Here's what you need to know about tampon taxes around the world:
Which countries have abolished the tampon tax?
Since Kenya became the first country to scrap VAT on sanitary pads and tampons in 2004, at least 17 countries have followed suit, according to research by the Thomson Reuters Foundation.
Among the latest countries to pass laws to abolish the tampon tax are Mexico, Britain and Namibia.
Another 10 countries have designated sanitary products as tax-exempt goods or have exempted the tax on imported raw materials used to make them.
Advocates against period poverty usually campaign for sanitary products to be zero-rated for VAT, as this means producers can also claim back taxes on raw materials, making the final product truly tax-free.
Although Tanzania and Nicaragua had also scrapped the tax on period products, both countries reintroduced it in 2019.
Mainly in Europe, 17 countries have reduced the VAT on sanitary products, with Italy the latest to do so this year.
The European Union last year revised a directive that previously only allowed member states to reduce VAT on sanitary products by 5%. The change means nations can now apply lower tax rates to some goods.
In tampon tax pioneer Kenya, free distribution of period products in schools is included in the annual budget, though campaigners say the supply is patchy.
Elsewhere in Africa, free pads are provided to schoolgirls in South Africa, Botswana and Zambia.
Why are some countries unwilling to scrap tampon taxes?
VAT is an important source of revenue for governments – and the reason why many countries still have a tampon tax.
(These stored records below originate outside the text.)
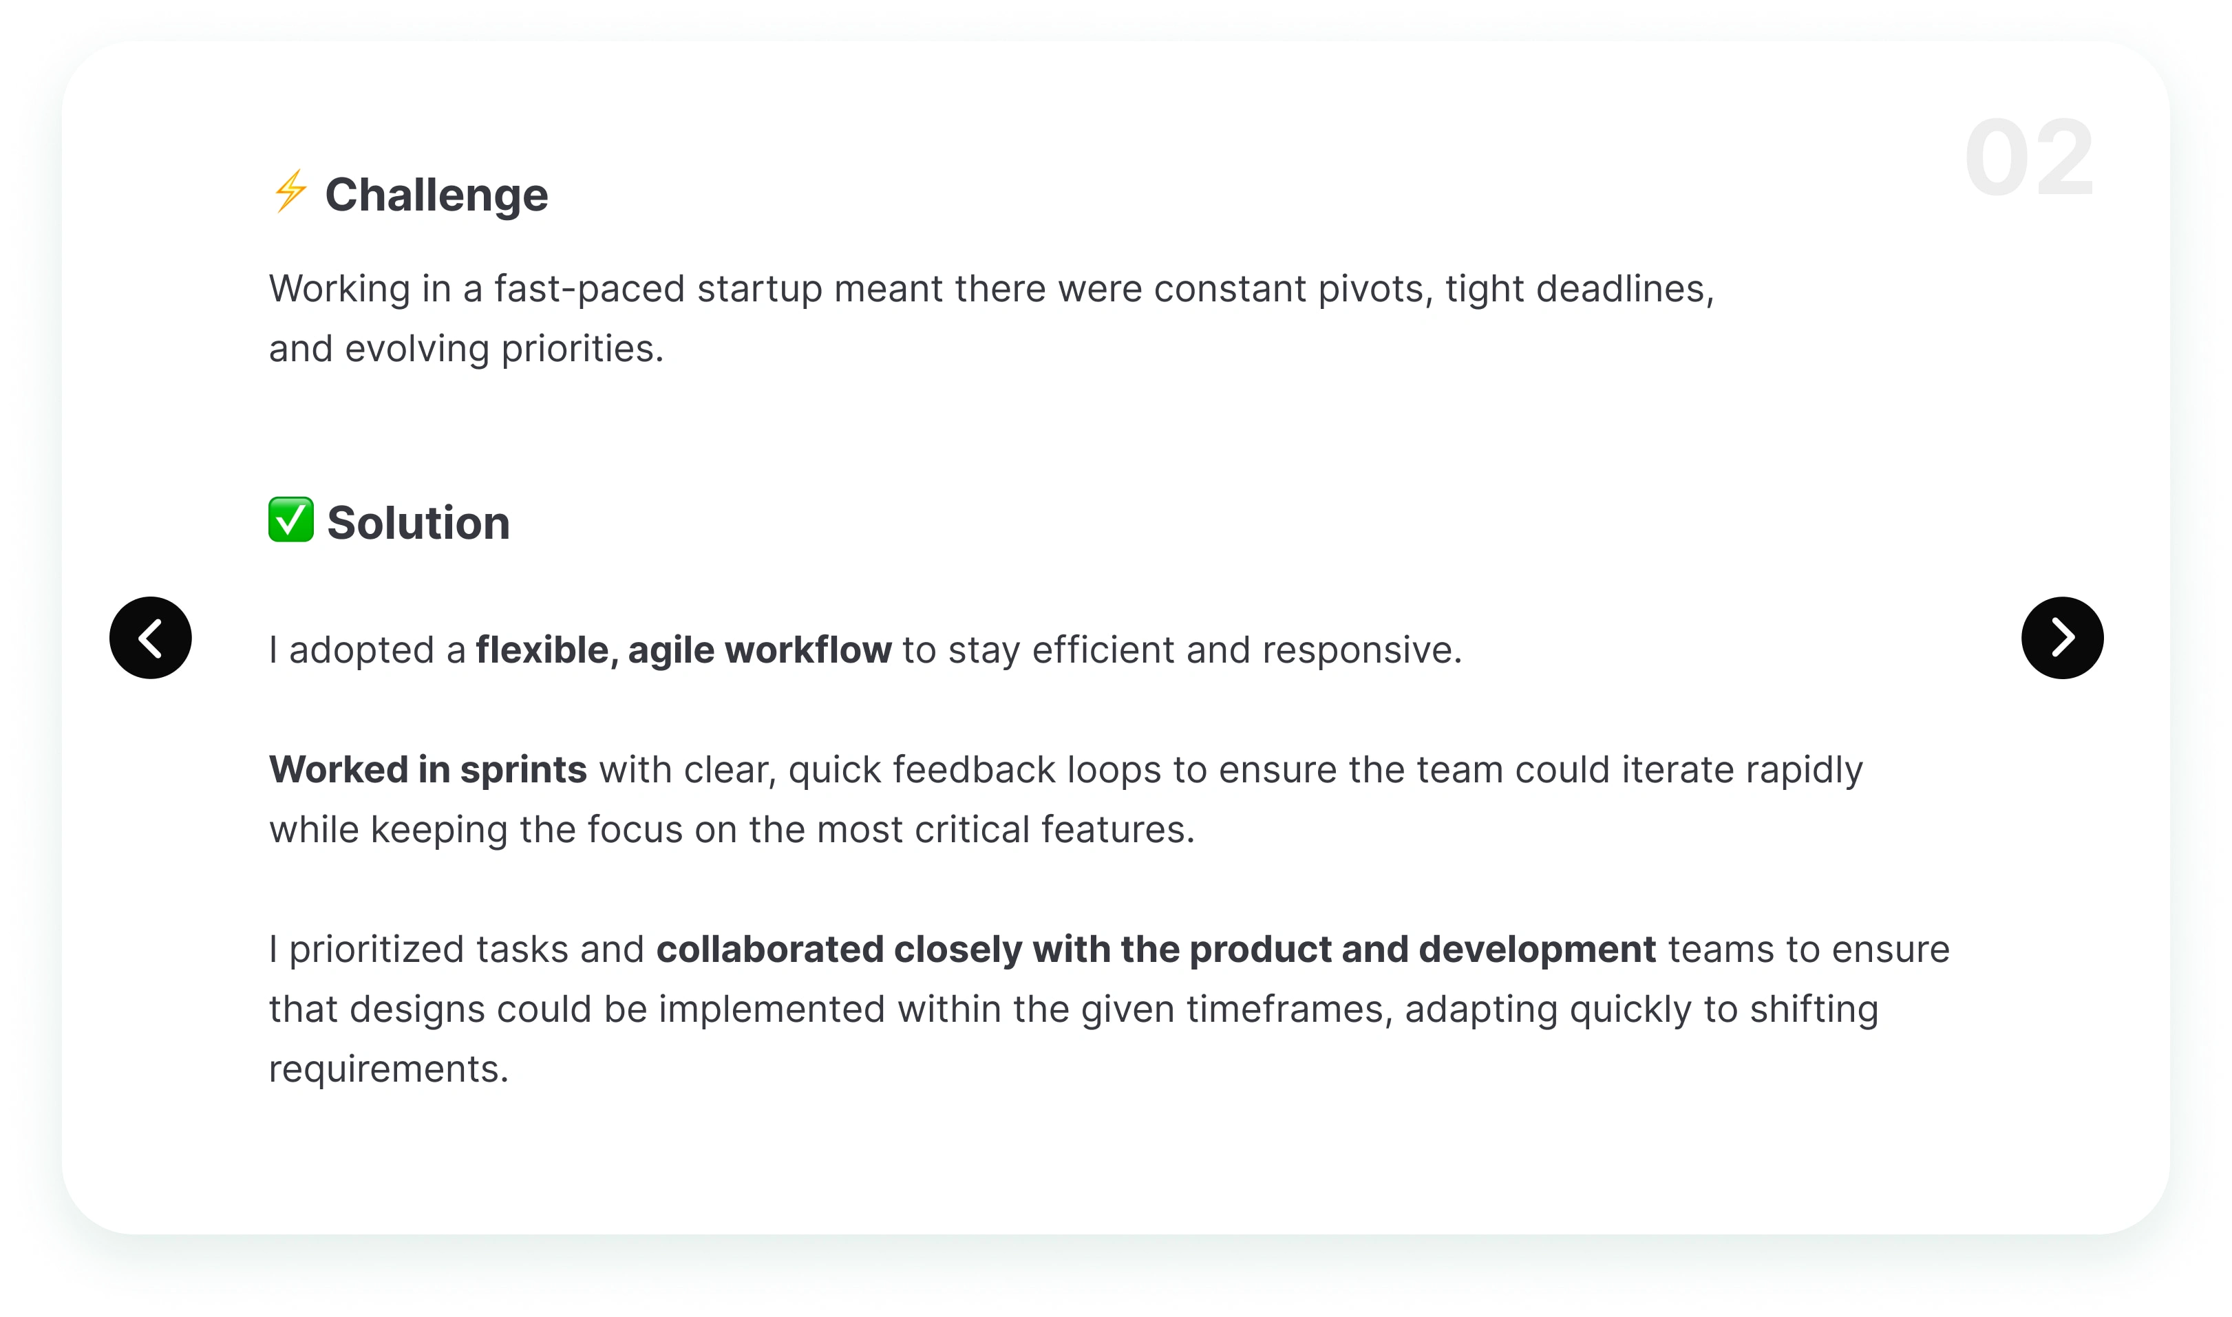Click the green checkmark Solution icon
The width and height of the screenshot is (2232, 1317).
point(291,519)
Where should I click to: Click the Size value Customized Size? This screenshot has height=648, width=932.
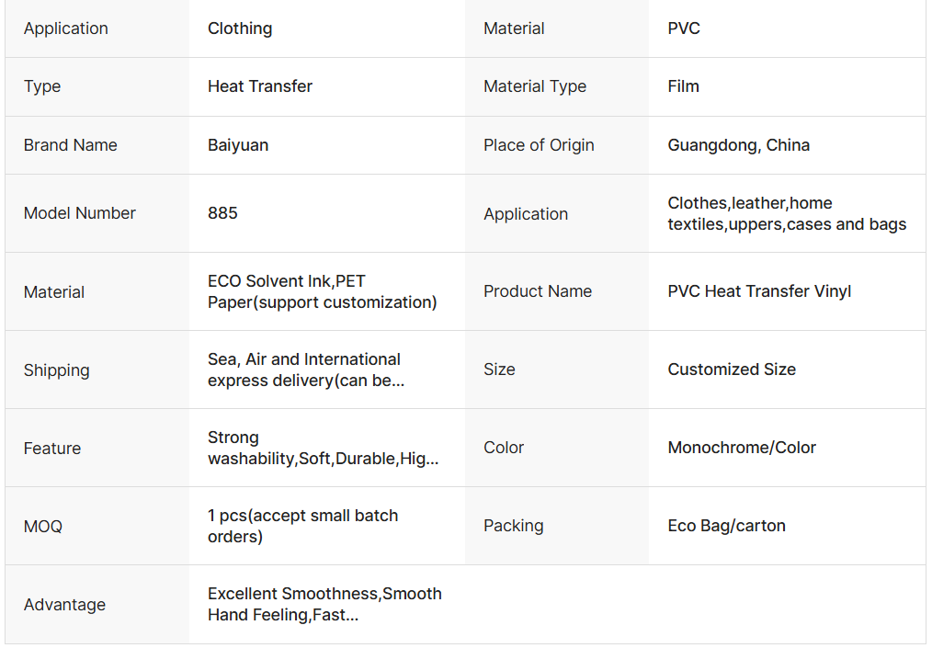(732, 369)
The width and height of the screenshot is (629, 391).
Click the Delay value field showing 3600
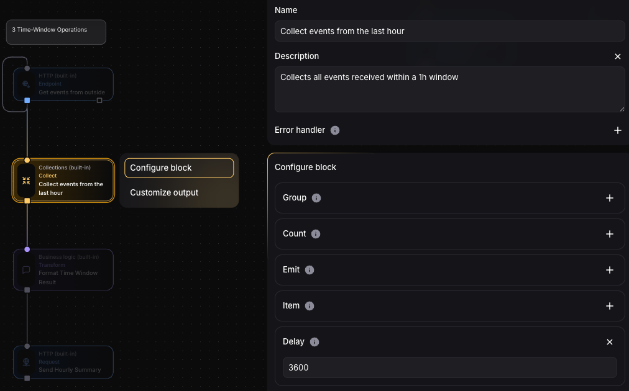tap(449, 367)
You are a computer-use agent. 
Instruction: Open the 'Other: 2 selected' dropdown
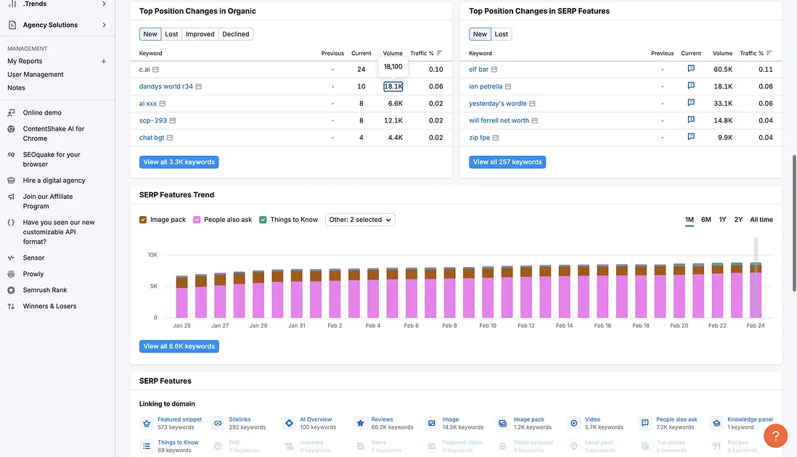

In countries belonging to the Organisation for Economic Co-operation and Development (OECD), VAT revenue represented 6.7% of their gross domestic product (GDP) in 2020.
VAT rates vary widely from country to country - from 5% in Canada to up to 27% in Hungary - and governments often have different definitions of what is considered an essential good that is exempted from the levy.
In nearly two dozen U.S. states, menstrual products still carry a general sales tax (GST) similar to VAT that is levied on all consumer goods and services, said Laura Strausfeld, executive director at Period Law, a non-profit doing law and policy work to end the tampon tax in the United States.
Several other U.S. states have no such levy.
Advocates also say that in countries where menstruation remains a taboo subject, lawmakers and policymakers show little interest in starting debate about the affordability of period products.
What comes next?
In the United States, advocates said there is growing political will to remove the sales tax in states where it is still imposed such as Texas, where a bill to scrap it won preliminary approval in March.
"This is actually the first year that this (removing the tax in all states) can happen. In 2023, there are 22 states left and all of them are on a path towards removing the tax," said Strausfeld.
From Chile to the Czech Republic there are ongoing efforts to slash the tax, as well as bills to distribute free products in schools, such as the Dignified Menstruation Law in Mexico.
Some women's rights advocates say the distribution of free pads may ultimately be the only way to ensure access to period products.
In 2022, Scotland became the first nation to make tampons and sanitary pads free and available at designated public places such as community centres, youth clubs and pharmacies.